Within 60 days prior to the termination of such period, a bona fide
motor vehicle manufacturer may apply for another determination under
this part.
(c) The Under Secretary will promptly notify each applicant in
writing of the final action taken on his application.
(45 FR 42214, June 23, 1980. Redesignated and amended at 53 FR 52115,
Dec. 27, 1988)
15 CFR 315.5 Maintenance and publication of a list of bona fide
motor-vehicle manufacturers.
The Under Secretary shall maintain and publish from time to time in
the Federal Register, a list of the names and addresses of bona fide
motor vehicle manufacturers, and the effective dates from each
determination.
(45 FR 42214, June 23, 1980. Redesignated and amended at 53 FR 52115,
Dec. 27, 1988)
15 CFR 315.5 PART 325 -- EXPORT TRADE CERTIFICATES OF REVIEW
Sec.
325.1 Scope.
325.2 Definitions.
325.3 Applying for a certificate of review.
325.4 Calculating time periods.
325.5 Issuing the certificate.
325.6 Publishing notices in the Federal Register.
325.7 Amending the certificate.
325.8 Expediting the certification process.
325.9 Reconsidering an application that has been denied.
325.10 Modifying or revoking a certificate.
325.11 Judicial review.
325.12 Returning the applicant's documents.
325.13 Nonadmissibility in evidence.
325.14 Submitting reports.
325.15 Relinquishing a certificate.
325.16 Protecting confidentiality of information.
325.17 Waiver.
Authority: Title III of the Export Trading Company Act, Pub. L.
97-290 (96 Stat. 1240-1245, 15 U.S.C. 4011-4021).
Source: 50 FR 1806, Jan. 11, 1985, unless otherwise noted.
15 CFR 325.1 Scope.
This part contains regulations for issuing export trade certificates
of review under Title III of the Export Trading Company Act, Pub. L.
97-290. A holder of a certificate of review and the members named in the
certificate will have specific protections from private treble damage
actions and government criminal and civil suits under U.S. Federal and
State antitrust laws for the export conduct specified in the certificate
and carried out during its effective period in compliance with its terms
and conditions.
15 CFR 325.2 Definitions.
As used in this part:
(a) Act means Title III of Pub. L. 97-290, Export Trade Certificates
of Review.
(b) Antitrust laws means the antitrust laws, as the term is defined
in the first section of the Clayton Act (15 U.S.C. 12), section 5 of the
Federal Trade Commission Act (15 U.S.C. 45) (to the extent that section
5 prohibits unfair methods of competition), and any State antitrust or
unfair competition law.
(c) Applicant means the person or persons who submit an application
for a certificate.
(d) Application means an application for a certificate to be issued
under the Act.
(e) Attorney General means the Attorney General of the United States
or his designee.
(f) Certificate means a certificate of review issued pursuant to the
Act.
(g) Control means either (1) holding 50 percent or more of the
outstanding voting securities of an issuer; or (2) having the
contractual power presently to designate a majority of the directors of
a corporation, or in the case of an unincorporated entity, a majority of
the individuals who exercise similar functions.

**SET TASK 1**
Rewrite the records from the line containing "Viewport: 1200px width, 800px" through the line containing "Action: [x=155, y=59]", replacing "Task" with "Instruction" and leaving everything else the same.
**SET TASK 2**
Pick up the regulations on export trade certificates of review right after their last sentence and continue them.

**STORED RECORDS**
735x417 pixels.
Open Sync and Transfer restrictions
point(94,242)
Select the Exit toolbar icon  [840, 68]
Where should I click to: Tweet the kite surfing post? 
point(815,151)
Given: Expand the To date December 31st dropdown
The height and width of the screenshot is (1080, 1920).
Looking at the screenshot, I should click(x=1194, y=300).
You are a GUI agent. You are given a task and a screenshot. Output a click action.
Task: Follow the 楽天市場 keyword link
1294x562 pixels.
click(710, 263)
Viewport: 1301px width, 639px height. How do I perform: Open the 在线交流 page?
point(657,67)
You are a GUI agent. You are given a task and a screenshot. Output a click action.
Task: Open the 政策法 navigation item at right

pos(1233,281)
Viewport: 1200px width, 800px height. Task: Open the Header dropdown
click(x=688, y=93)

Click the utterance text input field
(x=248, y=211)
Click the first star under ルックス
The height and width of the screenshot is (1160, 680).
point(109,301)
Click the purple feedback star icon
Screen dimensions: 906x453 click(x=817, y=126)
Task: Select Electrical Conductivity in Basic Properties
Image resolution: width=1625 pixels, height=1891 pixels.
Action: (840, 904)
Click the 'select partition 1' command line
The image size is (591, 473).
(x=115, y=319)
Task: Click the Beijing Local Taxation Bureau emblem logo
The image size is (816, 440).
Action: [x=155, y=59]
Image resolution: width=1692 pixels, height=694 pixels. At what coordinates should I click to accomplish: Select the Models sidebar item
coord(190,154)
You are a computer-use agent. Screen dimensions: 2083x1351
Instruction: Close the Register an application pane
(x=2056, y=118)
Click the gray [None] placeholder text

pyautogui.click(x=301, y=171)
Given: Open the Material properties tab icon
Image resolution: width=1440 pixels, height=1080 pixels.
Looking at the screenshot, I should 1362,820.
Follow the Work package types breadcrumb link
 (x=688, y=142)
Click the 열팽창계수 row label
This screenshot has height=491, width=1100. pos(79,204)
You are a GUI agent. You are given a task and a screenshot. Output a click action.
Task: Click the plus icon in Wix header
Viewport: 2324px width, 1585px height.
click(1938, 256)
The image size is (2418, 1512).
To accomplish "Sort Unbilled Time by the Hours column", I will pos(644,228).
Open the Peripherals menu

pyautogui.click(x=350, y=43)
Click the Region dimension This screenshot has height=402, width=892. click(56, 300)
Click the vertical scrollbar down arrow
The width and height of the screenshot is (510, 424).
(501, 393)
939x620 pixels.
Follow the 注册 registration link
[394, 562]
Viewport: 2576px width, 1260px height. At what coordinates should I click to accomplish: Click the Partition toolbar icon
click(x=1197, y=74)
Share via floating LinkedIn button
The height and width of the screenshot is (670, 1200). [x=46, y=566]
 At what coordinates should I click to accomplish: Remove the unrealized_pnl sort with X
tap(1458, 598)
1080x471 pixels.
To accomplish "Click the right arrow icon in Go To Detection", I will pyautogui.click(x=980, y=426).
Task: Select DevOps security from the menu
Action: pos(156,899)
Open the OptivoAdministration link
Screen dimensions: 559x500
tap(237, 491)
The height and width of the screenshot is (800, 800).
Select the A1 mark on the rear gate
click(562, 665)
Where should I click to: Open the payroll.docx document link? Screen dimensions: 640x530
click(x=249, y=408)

**EXERCISE RESULT 1**
Viewport: 1200px width, 800px height. Instruction: Open the Header dropdown
click(x=688, y=93)

Click the utterance text input field
(x=248, y=211)
Click the first star under ルックス
The height and width of the screenshot is (1160, 680).
point(109,301)
Click the purple feedback star icon
Screen dimensions: 906x453 click(x=817, y=126)
Instruction: Select Electrical Conductivity in Basic Properties
Image resolution: width=1625 pixels, height=1891 pixels.
Action: (840, 904)
Click the 'select partition 1' command line
The image size is (591, 473).
(x=115, y=319)
Instruction: Click the Beijing Local Taxation Bureau emblem logo
The image size is (816, 440).
Action: [x=155, y=59]

**EXERCISE RESULT 2**
(h) Controlling entity means an entity which directly or indirectly
controls a member or applicant, and is not controlled by any other
entity.
(i) Export conduct means specified export trade activities and
methods of operation carried out in specified export trade and export
markets.
(j) Export trade means trade or commerce in goods, wares,
merchandise, or services that are exported, or are in the course of
being exported, from the United States or any territory of the United
States to any foreign nation.
(k) Export trade activities means activities or agreements in the
course of export trade.
(l) Member means an entity (U.S. or foreign) or a person which is
seeking protection under the certificate with the applicant. A member
may be a partner in a partnership or a joint venture; a shareholder of
a corporation; or a participant in an association, cooperative, or
other form of profit or nonprofit organization or relationship, by
contract or other arrangement.
(m) Method of operation means any method by which an applicant or
member conducts or proposes to conduct export trade.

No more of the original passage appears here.